→ **TASK REQUIREMENTS**: Write out the entries from the line containing "You are a computer-use agent. The" through the line containing "Image resolution: width=1456", inclusive, with "pencil" swapped for "brush" and everything else left unchanged.
---------- GIVEN DATA ----------
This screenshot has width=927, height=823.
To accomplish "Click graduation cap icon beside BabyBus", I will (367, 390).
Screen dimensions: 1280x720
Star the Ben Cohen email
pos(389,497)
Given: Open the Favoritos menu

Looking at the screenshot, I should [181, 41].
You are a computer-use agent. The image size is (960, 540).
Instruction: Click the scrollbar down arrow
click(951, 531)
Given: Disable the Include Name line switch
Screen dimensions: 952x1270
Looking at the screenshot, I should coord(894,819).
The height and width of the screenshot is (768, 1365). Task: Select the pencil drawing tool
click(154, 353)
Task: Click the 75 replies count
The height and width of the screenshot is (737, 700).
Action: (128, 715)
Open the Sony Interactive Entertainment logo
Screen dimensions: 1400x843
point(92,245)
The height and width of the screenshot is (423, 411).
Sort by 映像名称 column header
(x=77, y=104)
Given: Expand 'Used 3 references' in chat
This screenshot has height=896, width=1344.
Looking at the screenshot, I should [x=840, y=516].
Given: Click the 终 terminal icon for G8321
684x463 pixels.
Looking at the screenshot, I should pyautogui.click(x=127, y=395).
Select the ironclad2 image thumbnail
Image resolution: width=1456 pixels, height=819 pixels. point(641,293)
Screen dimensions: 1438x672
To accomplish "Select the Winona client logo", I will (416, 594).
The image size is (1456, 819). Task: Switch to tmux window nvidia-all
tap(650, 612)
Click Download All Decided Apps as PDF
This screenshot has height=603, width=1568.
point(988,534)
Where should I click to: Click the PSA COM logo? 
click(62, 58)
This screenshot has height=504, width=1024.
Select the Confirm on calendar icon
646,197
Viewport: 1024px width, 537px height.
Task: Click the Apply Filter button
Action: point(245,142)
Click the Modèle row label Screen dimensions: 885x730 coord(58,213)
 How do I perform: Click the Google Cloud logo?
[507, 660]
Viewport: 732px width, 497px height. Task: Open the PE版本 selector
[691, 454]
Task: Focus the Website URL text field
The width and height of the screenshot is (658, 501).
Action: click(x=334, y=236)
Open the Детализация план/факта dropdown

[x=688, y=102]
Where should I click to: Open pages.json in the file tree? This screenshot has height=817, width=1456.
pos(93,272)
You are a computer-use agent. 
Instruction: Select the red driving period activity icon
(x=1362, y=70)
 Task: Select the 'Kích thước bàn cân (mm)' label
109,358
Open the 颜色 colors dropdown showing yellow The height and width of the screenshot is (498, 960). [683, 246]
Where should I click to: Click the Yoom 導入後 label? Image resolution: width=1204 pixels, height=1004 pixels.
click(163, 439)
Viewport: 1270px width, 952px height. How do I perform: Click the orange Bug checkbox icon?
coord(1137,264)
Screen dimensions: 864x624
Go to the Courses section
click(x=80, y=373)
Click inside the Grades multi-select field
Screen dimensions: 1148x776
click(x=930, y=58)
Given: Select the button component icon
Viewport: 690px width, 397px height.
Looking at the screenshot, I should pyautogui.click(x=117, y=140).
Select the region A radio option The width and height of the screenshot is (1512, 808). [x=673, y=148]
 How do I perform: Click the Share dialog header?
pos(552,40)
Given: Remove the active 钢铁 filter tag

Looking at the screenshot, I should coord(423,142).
----------
→ **THE COMPLETED TASK**:
You are a computer-use agent. The image size is (960, 540).
Instruction: Click the scrollbar down arrow
click(951, 531)
Given: Disable the Include Name line switch
Screen dimensions: 952x1270
Looking at the screenshot, I should coord(894,819).
The height and width of the screenshot is (768, 1365). Task: Select the brush drawing tool
click(154, 353)
Task: Click the 75 replies count
The height and width of the screenshot is (737, 700).
Action: (128, 715)
Open the Sony Interactive Entertainment logo
Screen dimensions: 1400x843
point(92,245)
The height and width of the screenshot is (423, 411).
Sort by 映像名称 column header
(x=77, y=104)
Given: Expand 'Used 3 references' in chat
This screenshot has height=896, width=1344.
Looking at the screenshot, I should [x=840, y=516].
Given: Click the 终 terminal icon for G8321
684x463 pixels.
Looking at the screenshot, I should pyautogui.click(x=127, y=395).
Select the ironclad2 image thumbnail
Image resolution: width=1456 pixels, height=819 pixels. point(641,293)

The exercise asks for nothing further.